Instructions for the task:
Each line, starting at the one with "You are a computer-use" and running to the end of the data below, is to be set down again exactly, both ends included; leave pictures out.

Records for the task:
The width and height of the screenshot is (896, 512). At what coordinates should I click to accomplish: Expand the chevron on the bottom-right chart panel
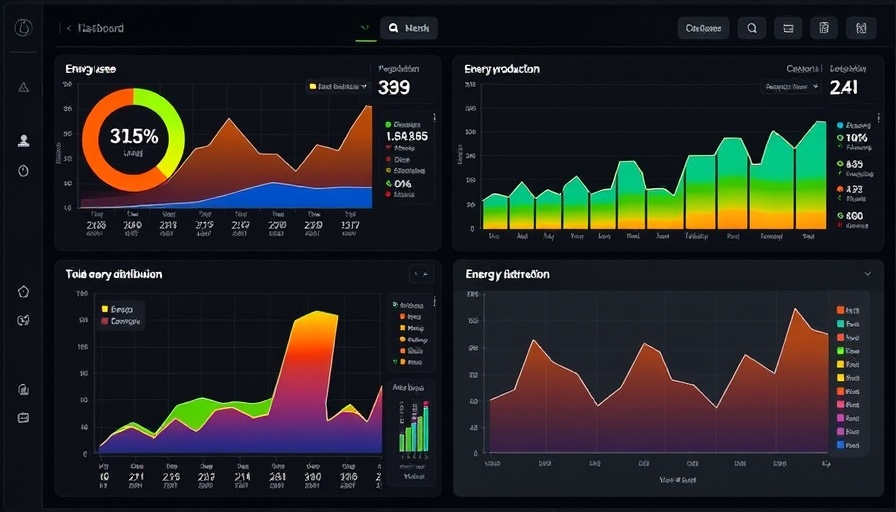point(866,273)
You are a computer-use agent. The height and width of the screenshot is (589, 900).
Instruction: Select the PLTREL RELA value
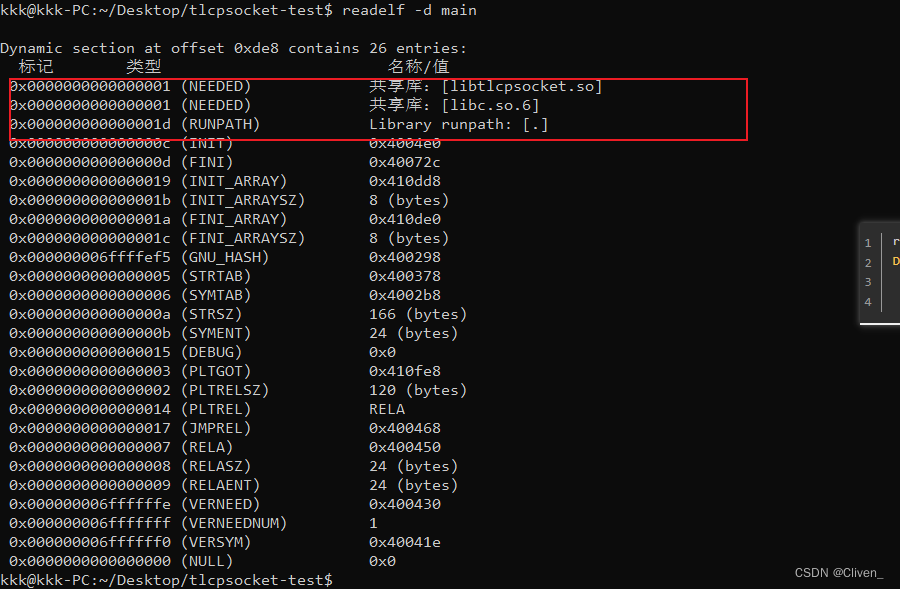click(x=387, y=409)
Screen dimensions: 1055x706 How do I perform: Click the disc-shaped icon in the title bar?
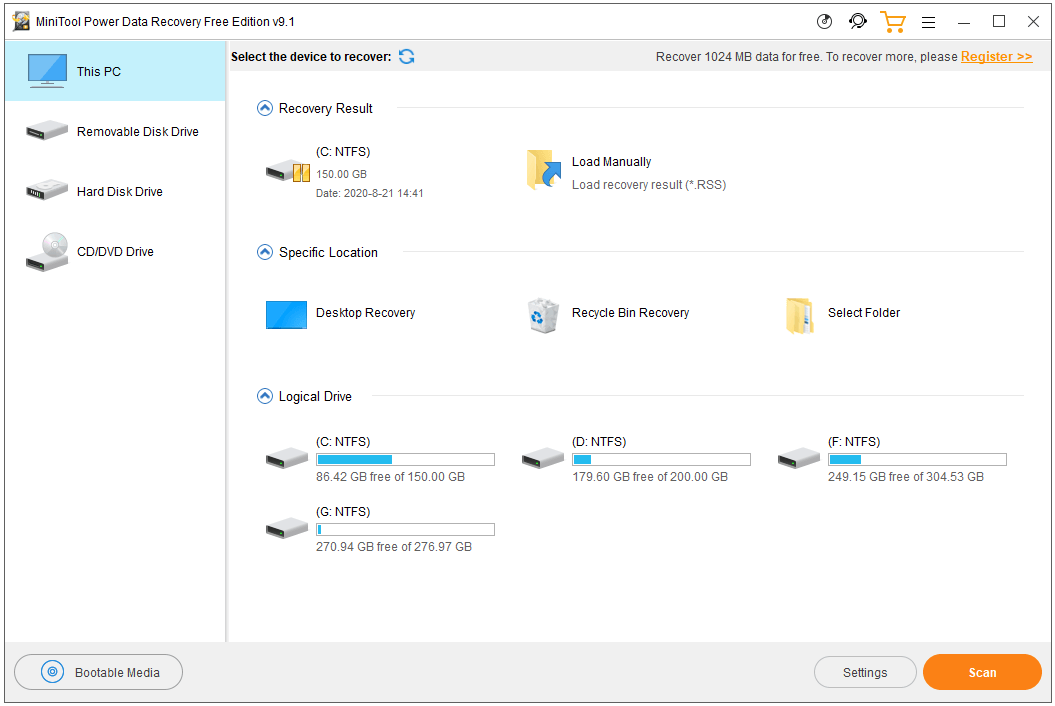pos(822,21)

Solution to the problem:
You are a computer-use agent. The height and width of the screenshot is (589, 900).
Instruction: Select the PLTREL RELA value
click(x=387, y=409)
Screen dimensions: 1055x706 How do I perform: Click the disc-shaped icon in the title bar?
pos(822,21)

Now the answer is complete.